Pferdefleisch in Sachsen: Das sagt die Verbraucherzentrale

Es besteht der Verdacht auf Pferdefleisch in Tiefkühlkost nun auch in Sachsen. LF hat die Verbraucherzentrale zum Thema befragt. +++

Nachdem deutschlandweit Pferde- statt Rindfleisch in Tiefkühlkost gefunden wurde gibt es auch in Sachsen erste Verdachtsfälle. LEIPZIG FERNSEHEN hat Dr. Birgit Brendel, Referatsleiterin Ernährung bei der Verbraucherzentrale Sachsen, gefragt, wie sich die Kunden vor dem ungewollten Verzehr von Pferden schützen können und was das Gefährliche an dem aktuellen Lebensmittelskandal ist.
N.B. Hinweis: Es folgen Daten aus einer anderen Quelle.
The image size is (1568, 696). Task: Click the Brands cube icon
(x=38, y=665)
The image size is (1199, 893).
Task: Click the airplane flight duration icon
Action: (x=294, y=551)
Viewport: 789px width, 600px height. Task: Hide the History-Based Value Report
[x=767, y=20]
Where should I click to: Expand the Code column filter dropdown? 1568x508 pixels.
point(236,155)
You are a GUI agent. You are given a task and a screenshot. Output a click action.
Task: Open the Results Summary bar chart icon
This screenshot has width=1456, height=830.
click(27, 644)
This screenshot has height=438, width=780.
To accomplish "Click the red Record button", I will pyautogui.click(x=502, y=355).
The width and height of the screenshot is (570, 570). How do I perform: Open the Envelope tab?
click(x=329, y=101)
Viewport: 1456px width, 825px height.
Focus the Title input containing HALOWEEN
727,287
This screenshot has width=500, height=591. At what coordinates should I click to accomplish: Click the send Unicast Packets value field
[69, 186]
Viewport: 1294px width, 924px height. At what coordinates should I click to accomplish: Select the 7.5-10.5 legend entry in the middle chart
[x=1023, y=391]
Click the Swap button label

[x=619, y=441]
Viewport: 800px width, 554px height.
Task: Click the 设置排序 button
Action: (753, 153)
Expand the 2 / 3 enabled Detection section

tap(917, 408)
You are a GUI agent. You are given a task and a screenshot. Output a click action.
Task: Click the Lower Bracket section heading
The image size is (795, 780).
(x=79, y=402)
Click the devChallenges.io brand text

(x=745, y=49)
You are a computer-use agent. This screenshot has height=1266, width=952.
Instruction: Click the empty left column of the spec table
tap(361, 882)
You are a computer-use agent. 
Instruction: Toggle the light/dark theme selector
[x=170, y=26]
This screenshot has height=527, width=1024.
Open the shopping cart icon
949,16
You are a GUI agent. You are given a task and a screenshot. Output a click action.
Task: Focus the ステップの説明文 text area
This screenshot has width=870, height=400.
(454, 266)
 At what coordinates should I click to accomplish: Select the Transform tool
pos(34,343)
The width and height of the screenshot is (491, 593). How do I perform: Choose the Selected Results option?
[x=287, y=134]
LF: Welche Möglichkeiten hat der Verbraucher sich zu schützen?
Eine ganze Reihe von Supermärkten wie Real und Edeka haben bereits im stillen Produkte, die unter Verdacht stehen aus den Regalen genommen. Außerdem bieten sie den Kunden die Möglichkeit diese Produkte zurückzugeben. Die Kunden sollten sich also an ihren Supermarkt wenden.

 

LF: Geht eine Rückgabe nur bei Produkten, in denen Bereits Pferdefleisch nachgewiesen wurde oder auch bei verdächtigen Produkten?
Die Supermarktketten sind so kulant, dass die Rückgabe auch bei verdächtigen Produkten möglich ist. Man sollte sich beim entsprechenden Supermarkt erkundigen.

 

LF: Pferdefleisch ist in Deutschland generell auch als Lebensmittel bekannt. Was ist an dem aktuellen Skandal so problematisch?
Der Skandal ist, dass man Verbrauchern billiges Pferdefleisch als teures Rindfleisch unterjubelt und so tut, als sei Rindfleisch im Produkt. Das Fleisch was man offiziell als Pferdefleisch kaufen kann stammt von sogenannten Lebensmittelpferden. Diese Pferde haben einen Tierpass, in denen das vermerkt ist. Wenn das Tier ein Lebensmittelpferd ist darf es bestimmte Medikamente gar nicht erhalten. Nicht deklarierte Pferde dürfen nicht als Lebensmittel benutzt werden. Das Problem bei dem aktuellen Skandal ist, dass man nicht weiß um welche Pferde es sich handelt. Vermutlich sind auch Sportpferde verarbeitet wurden, denn in Großbritannien und Frankreich hat man für Lebensmittel nicht erlaubte Medikamentenrückstände gefunden.

 

LF: Was ist das Problem bei Pferdefleisch, dass nicht für den Verzehr geeignet ist?
Das Problem ist, dass in dem Fleisch Medikamentenrückstände enthalten sein können, die unter Gesundheitlichen Aspekten in Lebensmitteln nichts zu suchen haben.

 

LF: Wie kann man solche Lebensmittelskandale künftig verhindern?
Wir fordern bereits in der Verarbeitung eine eindeutige Kennzeichen für Lebensmittel damit man deutlich sieht, wo das Ursprungsprodukt herkommt. Die Transparenz der Produktionskette muss stärker ausgebaut werden um Händlern mehr Kontrollmöglichkeiten zu geben. Bei internationalen Kontrollen muss mehr zusammengearbeitet werden! Außerdem müssen derartige Verstöße stärker sanktioniert werden.

 

LF: Sind die aktuell bekannten Fälle nur die Spitze des Eisberges?
In aller Regel ist es so, dass immer noch andere Dinge gefunden werden, wenn die Behörden anfangen genau zu untersuchen. Ich denke das Thema wird uns auch weiterhin begleiten.